**Exercise details:** Your job is to transcribe the material exactly. Keep every line.

**Given information:**
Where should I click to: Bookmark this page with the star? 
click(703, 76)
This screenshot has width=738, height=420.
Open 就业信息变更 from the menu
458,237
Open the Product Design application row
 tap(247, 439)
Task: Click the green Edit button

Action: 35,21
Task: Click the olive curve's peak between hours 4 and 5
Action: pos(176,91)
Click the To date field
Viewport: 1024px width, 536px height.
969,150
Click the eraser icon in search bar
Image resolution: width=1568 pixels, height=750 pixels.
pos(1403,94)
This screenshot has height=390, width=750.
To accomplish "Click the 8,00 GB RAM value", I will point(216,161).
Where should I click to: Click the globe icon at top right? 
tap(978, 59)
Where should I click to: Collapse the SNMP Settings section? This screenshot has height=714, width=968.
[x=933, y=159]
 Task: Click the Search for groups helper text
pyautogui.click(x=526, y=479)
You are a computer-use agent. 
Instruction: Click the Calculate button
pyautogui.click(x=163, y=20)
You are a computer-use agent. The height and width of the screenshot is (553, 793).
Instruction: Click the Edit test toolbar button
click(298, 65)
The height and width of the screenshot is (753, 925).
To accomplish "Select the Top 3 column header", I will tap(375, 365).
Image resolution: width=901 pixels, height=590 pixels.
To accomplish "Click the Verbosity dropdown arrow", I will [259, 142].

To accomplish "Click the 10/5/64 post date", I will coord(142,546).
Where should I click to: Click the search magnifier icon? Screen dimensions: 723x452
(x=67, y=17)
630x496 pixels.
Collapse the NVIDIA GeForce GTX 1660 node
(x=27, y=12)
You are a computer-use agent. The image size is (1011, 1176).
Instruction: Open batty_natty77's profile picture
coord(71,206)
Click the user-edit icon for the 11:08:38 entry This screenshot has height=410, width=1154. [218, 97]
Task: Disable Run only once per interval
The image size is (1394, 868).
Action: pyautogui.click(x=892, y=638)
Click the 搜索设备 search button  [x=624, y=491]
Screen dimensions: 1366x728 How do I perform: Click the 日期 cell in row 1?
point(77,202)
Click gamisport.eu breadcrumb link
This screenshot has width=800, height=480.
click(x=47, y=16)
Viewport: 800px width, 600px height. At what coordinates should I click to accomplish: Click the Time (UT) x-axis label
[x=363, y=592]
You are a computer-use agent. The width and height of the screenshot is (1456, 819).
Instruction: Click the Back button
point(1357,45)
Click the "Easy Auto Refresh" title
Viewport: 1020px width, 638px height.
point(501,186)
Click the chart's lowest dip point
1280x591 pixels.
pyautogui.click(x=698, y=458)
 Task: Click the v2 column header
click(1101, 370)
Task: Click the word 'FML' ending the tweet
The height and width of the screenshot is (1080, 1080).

**Task answer:**
Where should I click to: Bookmark this page with the star? 
click(703, 76)
This screenshot has width=738, height=420.
Open 就业信息变更 from the menu
458,237
Open the Product Design application row
 tap(247, 439)
Task: Click the green Edit button

Action: 35,21
Task: Click the olive curve's peak between hours 4 and 5
Action: pos(176,91)
Click the To date field
Viewport: 1024px width, 536px height.
969,150
Click the eraser icon in search bar
Image resolution: width=1568 pixels, height=750 pixels.
pos(1403,94)
This screenshot has height=390, width=750.
To accomplish "Click the 8,00 GB RAM value", I will point(216,161).
Where should I click to: Click the globe icon at top right? 
tap(978, 59)
Where should I click to: Collapse the SNMP Settings section? This screenshot has height=714, width=968.
[x=933, y=159]
 Task: Click the Search for groups helper text
pyautogui.click(x=526, y=479)
You are a computer-use agent. 
Instruction: Click the Calculate button
pyautogui.click(x=163, y=20)
You are a computer-use agent. The height and width of the screenshot is (553, 793).
Instruction: Click the Edit test toolbar button
click(298, 65)
The height and width of the screenshot is (753, 925).
To accomplish "Select the Top 3 column header", I will tap(375, 365).
Image resolution: width=901 pixels, height=590 pixels.
To accomplish "Click the Verbosity dropdown arrow", I will [259, 142].

To accomplish "Click the 10/5/64 post date", I will coord(142,546).
Where should I click to: Click the search magnifier icon? Screen dimensions: 723x452
(x=67, y=17)
630x496 pixels.
Collapse the NVIDIA GeForce GTX 1660 node
(x=27, y=12)
You are a computer-use agent. The image size is (1011, 1176).
Instruction: Open batty_natty77's profile picture
coord(71,206)
Click the user-edit icon for the 11:08:38 entry This screenshot has height=410, width=1154. [218, 97]
Task: Disable Run only once per interval
The image size is (1394, 868).
Action: pyautogui.click(x=892, y=638)
Click the 搜索设备 search button  [x=624, y=491]
Screen dimensions: 1366x728 How do I perform: Click the 日期 cell in row 1?
point(77,202)
Click gamisport.eu breadcrumb link
This screenshot has width=800, height=480.
click(x=47, y=16)
Viewport: 800px width, 600px height. At what coordinates should I click to accomplish: Click the Time (UT) x-axis label
[x=363, y=592]
You are a computer-use agent. The width and height of the screenshot is (1456, 819).
Instruction: Click the Back button
point(1357,45)
Click the "Easy Auto Refresh" title
Viewport: 1020px width, 638px height.
point(501,186)
Click the chart's lowest dip point
1280x591 pixels.
pyautogui.click(x=698, y=458)
 Task: Click the v2 column header
click(1101, 370)
Task: Click the word 'FML' ending the tweet
The height and width of the screenshot is (1080, 1080).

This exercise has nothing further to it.